DONATION DE L’ANGLETERRE ET DE L’IRLANDE AUX PAPES,
PAR LE ROI JEAN.


En 1213, le roi Jean, vulgairement nommé Jean sans Terre, et plus justement sans vertu, étant excommunié et voyant son royaume mis en interdit, le donna au pape Innocent III et à ses successeurs. « Non contraint par aucune crainte, mais de mon plein gré et de l’avis de mes barons, pour la rémission de mes péchés contre Dieu et l’Église, je résigne l’Angleterre et l’Irlande à Dieu, à saint Pierre, à saint Paul, et à monseigneur le pape Innocent, et à ses successeurs dans la chaire apostolique. »

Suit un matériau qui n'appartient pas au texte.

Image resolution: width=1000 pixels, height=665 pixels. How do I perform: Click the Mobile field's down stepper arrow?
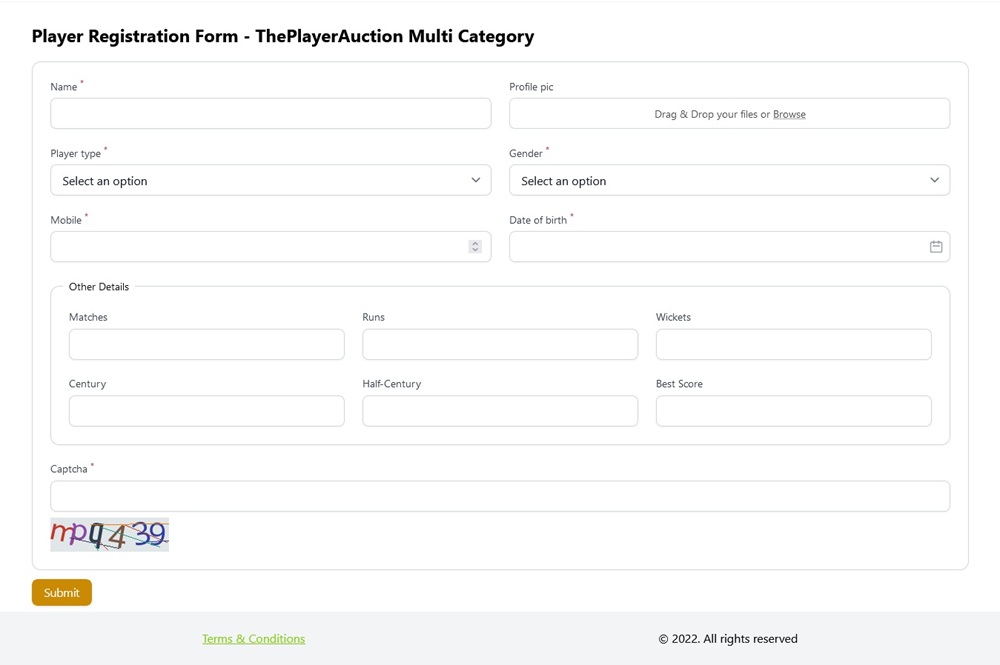coord(475,250)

Il se déclara feudataire, lieutenant du pape ; paya d’abord huit mille livres sterling comptant au légat Pandolphe ; promit d’en payer mille tous les ans ; donna la première année d’avance au légat, qui la foula aux pieds, et jura entre ses genoux qu’il se soumettait à tout perdre faute de payer à l’échéance.

Le plaisant de cette cérémonie fut que le légat s’en alla avec son argent, et oublia de lever l’excommunication.


EXAMEN DE LA VASSALITÉ DE NAPLES ET DE L’ANGLETERRE.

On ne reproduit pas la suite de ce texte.